REPUBLIKA.CO.ID, JAKARTA -- Dalam sebuah hadis, Rasulullah Muhammad SAW bersabda, "Apabila Allah menghendaki kebaikan pada diri seorang pemimpin, maka Dia menjadikan bagi orang itu menteri yang jujur (shadiq). Jika pemimpin itu lupa, maka ia (menteri) akan mengingatkannya. Jika ia ingat, maka menteri itu akan membantunya. Apabila Allah menghendaki keburukan pada diri seorang pemimpin, maka Allah menjadikan baginya menteri yang tidak baik (su'). Jika ia lupa, maka ia (menteri) tidak akan mengingatkannya. Jika ia ingat, maka menteri itu tidak akan membantunya" (HR Abu Dawud).
Hadis di atas menjelaskan urgensi posisi menteri--atau wazir menurut istilah Arab--bagi kesuksesan seorang pemimpin. Oleh karena itu, pemimpin berkewajiban memilih para pembantunya dari kalangan orang-orang yang memiliki kemuliaan rohani, spiritual, integritas, wawasan keilmuan, serta komitmen kuat terhadap perbaikan nasib rakyat.
Dengan kriteria semacam itu, para menteri akan selalu mengingatkan pemimpinnya di saat dia lupa, menegurnya di saat dia salah, dan senantiasa membantunya demi kemaslahatan rakyat.
Pesan Rasulullah SAW itu sudah jelas. Pemimpin yang mendapati para menterinya jujur berarti ia sendiri dikehendaki oleh Allah SWT akan suatu kebajikan. Maka dari itu, kecakapan menteri-menteri adalah cerminan dari iman dan ketakwaannya kepada Allah Ta'ala. Sebab, boleh jadi Allah tak menghendaki kebaikan pada diri seorang pemimpin, sehingga menteri-menteri yang ada di sekitarnya justru membuatnya terjerumus dalam kefasikan.
Sejarah mencatat, sebagaimana diabadikan pula dalam Alquran, bagaimana Mesir pernah mencapai masa keemasan. Rakyatnya hidup makmur, rukun, dan sejahtera di saat pemimpin negeri itu memiliki menteri bernama Nabi Yusuf AS. Putra Nabi Yaqub AS itu mempunyai kriteria hafidz (pandai menjaga), jujur, dan 'aliim (berpengetahuan luas dan profesional).

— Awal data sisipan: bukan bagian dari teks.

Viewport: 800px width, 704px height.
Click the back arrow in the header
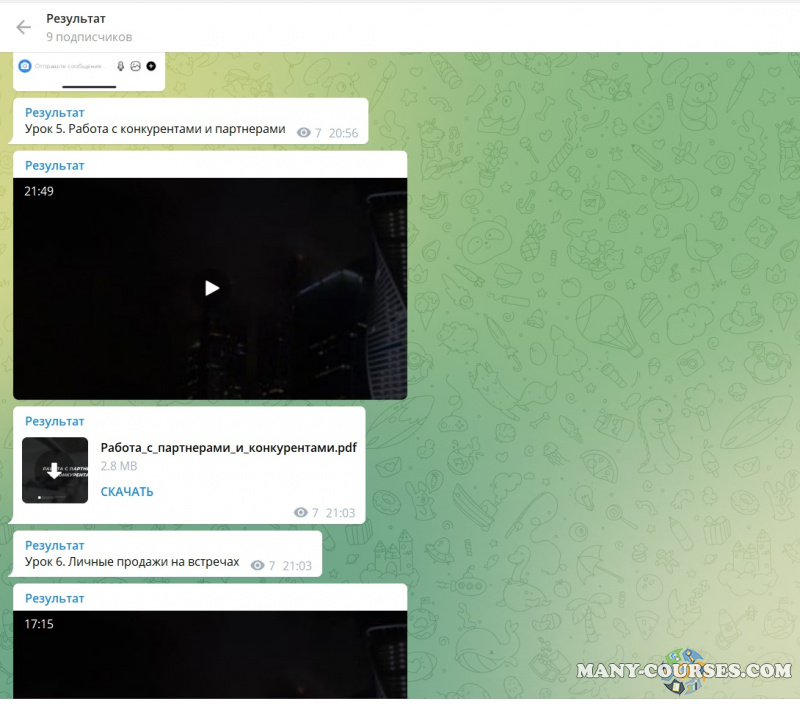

Sebaliknya, Mesir juga pernah mengalami kemunduran dan keterpurukan kala negeri itu dipimpin Fir'aun yang memiliki menteri bernama Haman. Menteri ini selalu 'mengipas-ngipasi' dan 'memanas-manasi' atasannya agar berbuat kezaliman. Kebijakan-kebijakan yang ada pun menyengsarakan rakyat serta menyakiti orang beriman. Karenanya, Allah SWT menenggelamkan Firaun dan konco-konconya ke dasar laut.